# grainanalyser
> workflow to read grain-size distributions from the lab, with treating grain sizes as compositional data and therefore processing them using the Aitchison's log-ratio approach

## Prerequisites

* only works for one directory at a time
* only works for csv files
* only works for files in laserscannerformat

In [None]:
%load_ext lab_black

In [None]:
import numpy as np
import pandas as pd
import matplotlib.pyplot as plt
import composition_stats as comp
from grainalyzer import grainalyzer

In [None]:
pd.set_option("display.max_rows", 15)  # none to view all rows

### Data Wrangling

In [None]:
filepath = "Data/Test_GS-020.csv"
grainalyzer.extract_depth(filepath)

In [None]:
filepath = "Data/Test*.csv"
grainsizes = grainalyzer.read_gs_to_df(filepath)

grainsizes_prep = grainalyzer.cut_off_zeros(grainsizes)

### Convert Grainsize to Krumbein Phi Scale

$$\phi = -\log_2 D/D_0\text{,} $$

> relevant for later classification

In [None]:
grainsizes_prep["gs_phi"] = grainalyzer.diameter_2_krumbein_phi(
    channelwidth=grainsizes_prep["Kanaldurchmesser_unten_um"], unit="um"
)

***

### clr on Vol_% column

> hier wird die clr mithilfe von composition.stats berechnet (alle aliquoten messungen

> Zeros sind an den rändern abgeschnitten, sodasss nur noch die nullstellen innerhalb probleme machen

> diese werden mit `multiplicative_replacement` ersetzt

> closure: summe alle werte = 1



In [None]:
grainsizes_clr = grainalyzer.gs_simplex_2_rplus(dataframe=grainsizes_prep, depth_colum="depth")

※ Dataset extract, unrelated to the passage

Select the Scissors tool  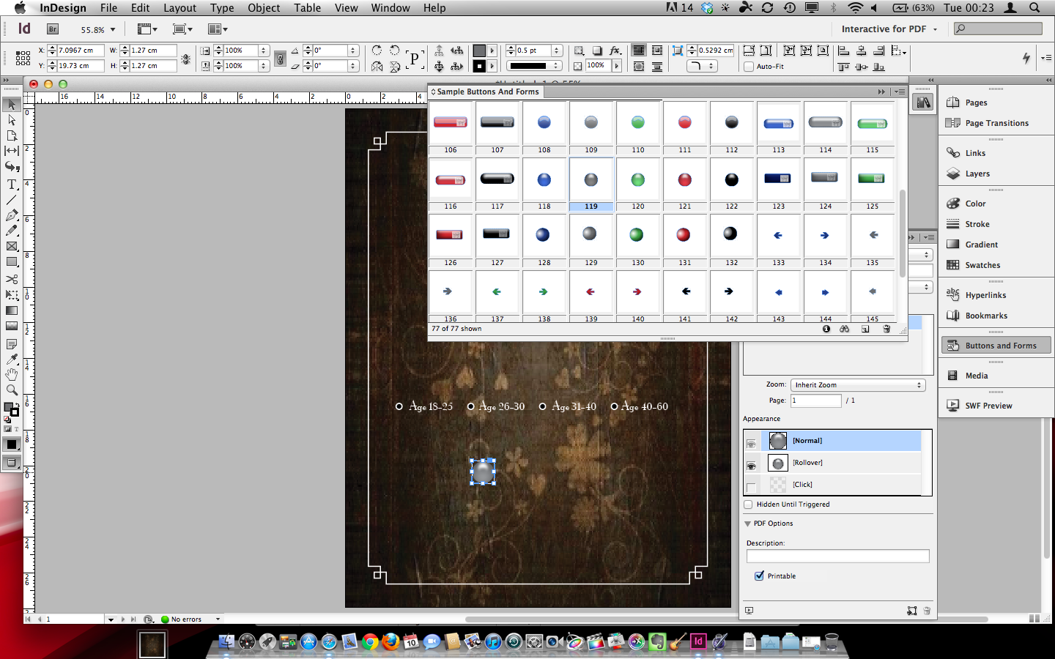[12, 279]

### Summarize the subsamples into one mean curve!

In [None]:
grainsizes_summarize = grainalyzer.mean_curves_clr(dataframe=grainsizes_clr, depth_colum="depth")
grainsizes_summarize

### Save to csv

In [None]:
filepath = "Data/grainsizes_summarize.csv"
grainsizes_summarize.to_csv(filepath, index=False)

**********
## Plotting

> plotting all avg. curves in one plot (viridis)


In [None]:
from matplotlib.pyplot import cm

In [None]:
n = len(pd.unique(grainsizes_summarize["depth"]))  ## number of curves here
color = cm.viridis(np.linspace(0, 1, n))
fig, ax = plt.subplots(1, 1, figsize=(15, 10))

for depth, c in zip(
    pd.unique(grainsizes_summarize["depth"]), color
):  # iterate over all depths and colors --> same lengths!
    plot_curve = grainsizes_summarize.loc[(grainsizes_summarize["depth"] == depth)]
    # depth = plot_curve["depth"].iloc[0]
    plt.plot(
        plot_curve["gs_phi"],
        comp.clr_inv(plot_curve["Vol_clr_mean"]) * 100,
        label=f"{depth}cm",
        color=c,
    )  # interim_ali["Vol_perc_clr"]
    # Add confidence bands
    plt.fill_between(
        plot_curve["gs_phi"],
        comp.clr_inv((plot_curve["Vol_clr_mean"] - plot_curve["Vol_clr_std"])) * 100,
        comp.clr_inv((plot_curve["Vol_clr_mean"] + plot_curve["Vol_clr_std"])) * 100,
        color=c,
        alpha=0.1,
    )
    plt.legend(loc="lower center", ncol=2, bbox_to_anchor=(1, 0.2))

plt.title("mean grain size and confidence bands")
plt.xlabel("Grainsizes $\phi$")
plt.ylabel("Volume [%]")
plt.xlim(0, 16)
plt.show()